Task directions: Give an exact reproduction of the lines from the one with "This screenshot has height=97, width=173." to the final line of the entries below, both ends included, and omit the pictures.

══════════

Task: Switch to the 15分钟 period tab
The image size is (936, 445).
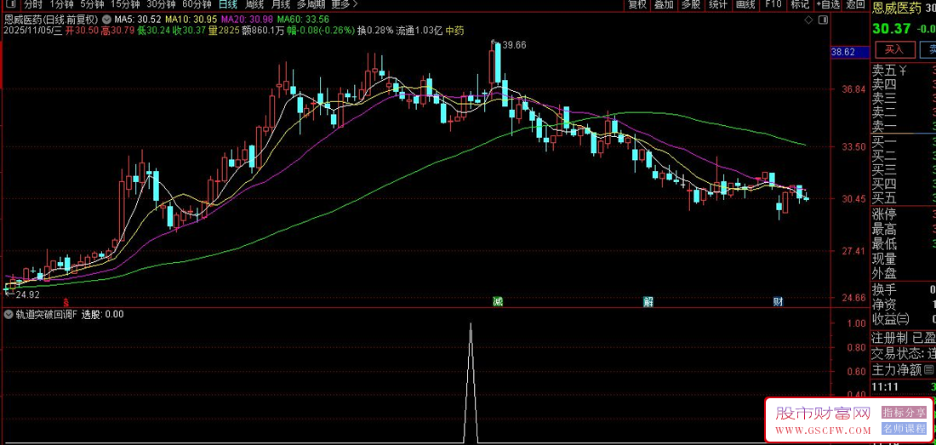Action: pos(125,4)
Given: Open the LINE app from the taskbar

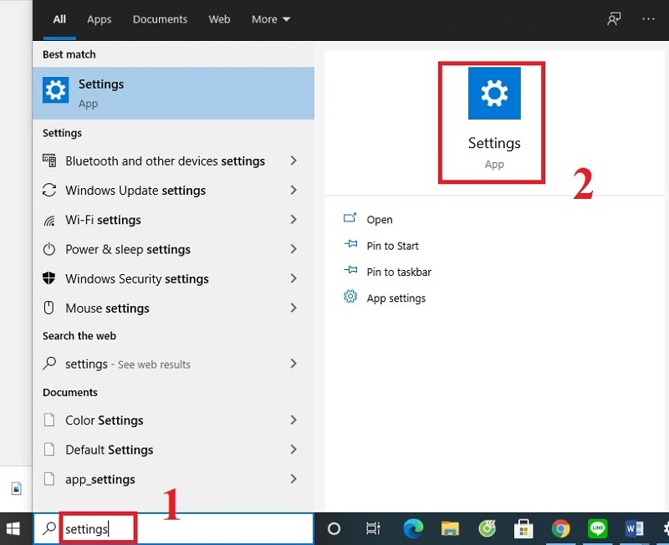Looking at the screenshot, I should (x=597, y=528).
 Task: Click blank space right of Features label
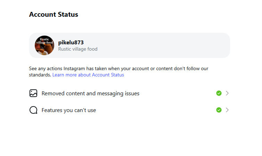point(156,110)
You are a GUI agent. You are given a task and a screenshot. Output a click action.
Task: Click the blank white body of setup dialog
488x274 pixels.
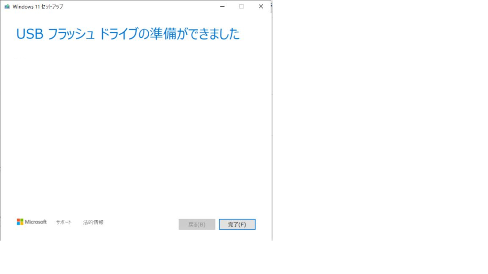[x=136, y=124]
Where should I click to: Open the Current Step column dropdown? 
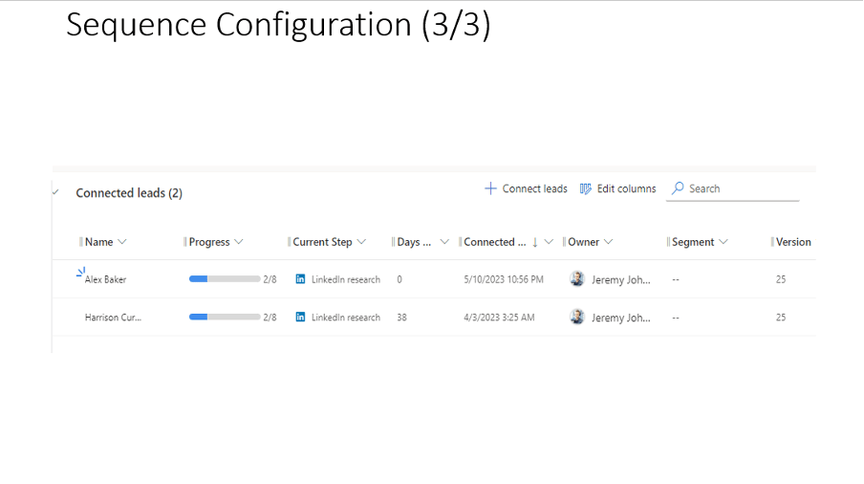[x=361, y=242]
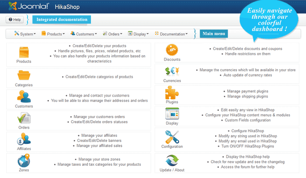Open the Customers people icon

pos(24,97)
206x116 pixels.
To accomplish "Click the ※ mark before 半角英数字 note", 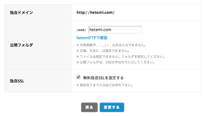I will (x=78, y=45).
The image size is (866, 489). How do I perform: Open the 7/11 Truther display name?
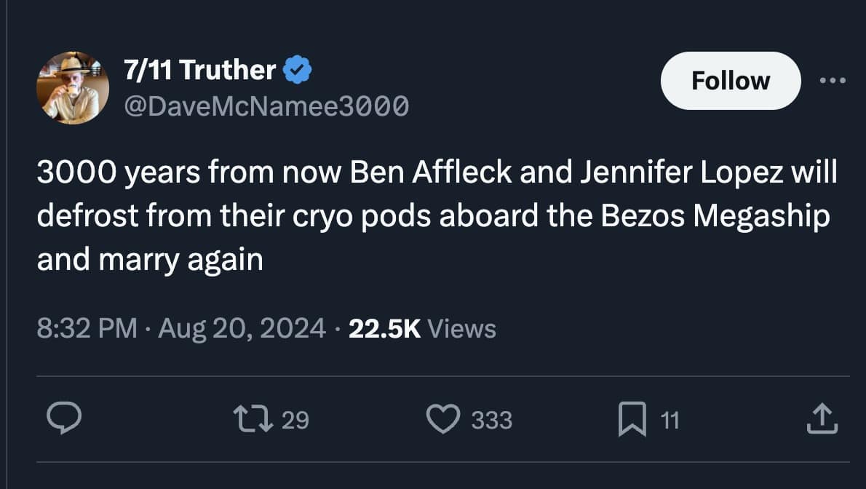coord(199,70)
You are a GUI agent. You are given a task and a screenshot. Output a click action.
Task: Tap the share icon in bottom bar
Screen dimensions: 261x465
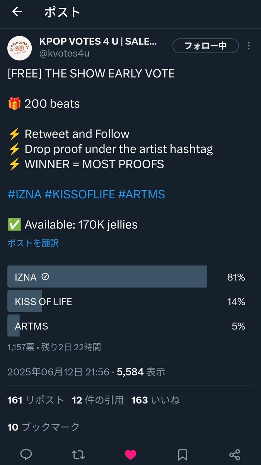[x=235, y=455]
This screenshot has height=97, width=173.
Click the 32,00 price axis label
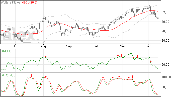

══════════

Response to the task:
This screenshot has height=97, width=173.
Click the 32,00 price axis label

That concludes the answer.